A inflação segue como principal fator de atenção. O IPCA-15, considerado a prévia da inflação oficial, avançou 0,89% em abril, impulsionado principalmente pelos preços de combustíveis e alimentos — itens com forte impacto no custo de vida e também no setor agropecuário.

No acumulado de 12 meses, a inflação atingiu 4,37%, aproximando-se do teto da meta estabelecida. Para 2026, as projeções do mercado indicam inflação de 4,86%, acima do limite superior de 4,5% definido pelo Conselho Monetário Nacional.

Esse cenário reforça o dilema da autoridade monetária: equilibrar o controle inflacionário sem comprometer ainda mais a atividade econômica.

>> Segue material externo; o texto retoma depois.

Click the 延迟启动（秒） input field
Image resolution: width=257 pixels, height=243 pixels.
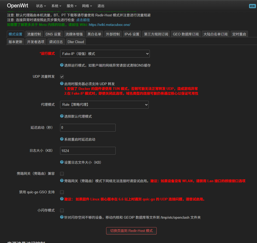click(x=88, y=128)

Impactos da Selic na economia e no agro

A taxa Selic é o principal instrumento do Banco Central para conter a inflação. Juros mais elevados encarecem o crédito, reduzem o consumo e tendem a frear os preços. Por outro lado, também limitam investimentos e a expansão econômica.

Para o agronegócio, o nível dos juros tem impacto direto no custo do financiamento, na capacidade de investimento e no capital de giro. Um eventual corte, ainda que modesto, pode aliviar parte dessas pressões, estimulando a produção e a comercialização.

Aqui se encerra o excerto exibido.